**Consigne 1**
Répondez à ces questions à partir du billet sur le métier de comédien :
(a) De quelle représentation de Cyrano l'auteur dit-il qu'on approche ?
(b) Combien de fois l'auteur avait-il joué lors d'un projet précédent, et sur quelle durée ?
(c) Quel rôle est cité à côté de celui de Cyrano comme un rôle où il y a toujours des choses à creuser ?
**Consigne 2**
Recopiez fidèlement le passage du billet sur le métier de comédien allant de « La répétition est » jusqu'à « bout d’une interprétation. » inclus.
**Consigne 3**
Poursuivez le billet sur le métier de comédien à partir de l'endroit où il s'arrête.

**Texte fourni**
Je tente d’ouvrir ici une série de billets sur mon métier, m’appuyant sur des questions qu’on me pose, à l’occasion (d’ailleurs, n’hésitez pas à profiter des commentaires pour l’alimenter). Aujourd’hui, donc, une accorte jeune femme me demandait impromptu, alors que je faisais le compte des Cyrano – nous approchons la 200e – comment ça se passait, au fil des représentations, comment la routine se gère au long cours. C’est une sacrée bonne question, à laquelle je vais m’efforcer de répondre – inutile de préciser que ce que je peux dire ici n’engage que moi et mon rapport à ce drôle de métier…

La répétition est à la base du métier de comédien. Parce que, tant qu’on hésite sur ce qu’on a à faire, tant qu’on doit se concentrer sur ce qui vient après, on n’est pas libre pour jouer. Du coup, jouer longtemps, c’est être sûr d’avoir le temps de prendre totalement ses marques, d’aller au bout d’une interprétation.

Plus encore que le nombre de représentations, au demeurant, je crois que le temps que l’on passe sur un spectacle est déterminant. Parce que le spectacle continue à vivre en nous entre les représentations. Lors d’un projet précédent, j’avais joué pas mal (36, si mes calculs sont bons), mais sur la durée ramassée d’un mois, sans respiration entre les représentations et, donc, avec peu d’évolution.

Le grand plaisir d’un rôle comme celui de Cyrano, ou Sganarelle, c’est qu’il y a toujours des choses à creuser dedans, des recoins à affiner. Je pense qu’on mettrait côte à côte des vidéos de la première et de la plus récente représentation, on verrait (à part les changements de distribution) que le rôle a vécu, changé – comme son interprète au demeurant. Ça permet de conserver du goût pour le rôle. On le remâche, jusqu’à s’en être (et l’avoir) nourri au bout de nos propres possibilités.

Mais au cœur de la question, il y a la routine, la lassitude, le fait de refaire, représentation après représentation, quel que soit l’état de forme physique ou mentale[1], sur un ou des rôles exigeants[2], la même chose, ça se passe comment ? Ne nous mentons pas : il arrive qu’on se sente peu disponible pour la représentation. Fatigue physique, difficultés personnelles nous atteignent, même si on est supposé les laisser au vestiaire[3]. Il arrive que, précisément, on se repose sur la routine. On attrape le train, on fait confiance à sa mémoire kinesthésique, à son métier et on envoie ce qu’on a !

**Extrait de données**

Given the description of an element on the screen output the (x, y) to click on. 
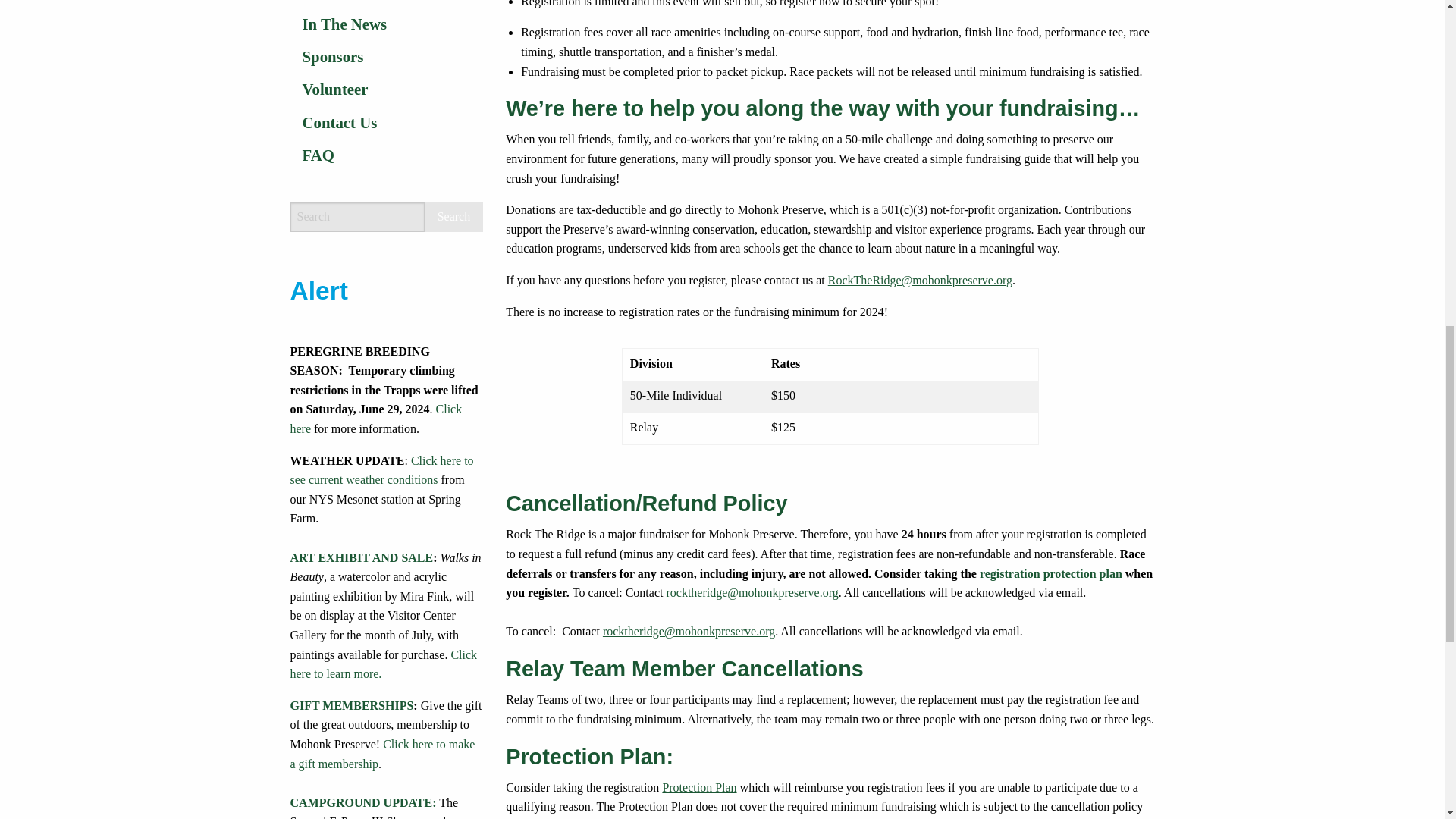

**Réponse 1**
(a) La 200e.
(b) 36 fois, sur un mois.
(c) Sganarelle.

**Réponse 2**
La répétition est à la base du métier de comédien. Parce que, tant qu’on hésite sur ce qu’on a à faire, tant qu’on doit se concentrer sur ce qui vient après, on n’est pas libre pour jouer. Du coup, jouer longtemps, c’est être sûr d’avoir le temps de prendre totalement ses marques, d’aller au bout d’une interprétation.

**Réponse 3**
Et puis il y a la salle. L’échange d’énergie entre les spectateurs et les acteurs est très important. Une salle qui réagit, accompagne l’histoire va nous communiquer l’énergie d’aller au bout des émotions. L’émotion. J’ai lâché le gros mot ! C’est bien ça qui est sans doute le plus compliqué, le moins contrôlable, la fabrique de l’émotion. Au début des répétitions de Cyrano, je n’arrivais pas à dire le texte de l’acte V, gagné par les larmes. Aujourd’hui, je joue avec cette émotion, quand elle m’attrape, je la retiens, je la diffuse – et j’adore ça.

Il ne faut pour autant pas se mentir, il m’arrive de sortir de scène et de n’être pas satisfait de la représentation, du public, de moi. De sentir la pesanteur de certains spectacles qui, au long cours, me semblent avoir perdu de la fraîcheur. Et puis je remise ça dans la boîte à souvenirs. La prochaine, elle, sera une réussite ! Vous y serez ?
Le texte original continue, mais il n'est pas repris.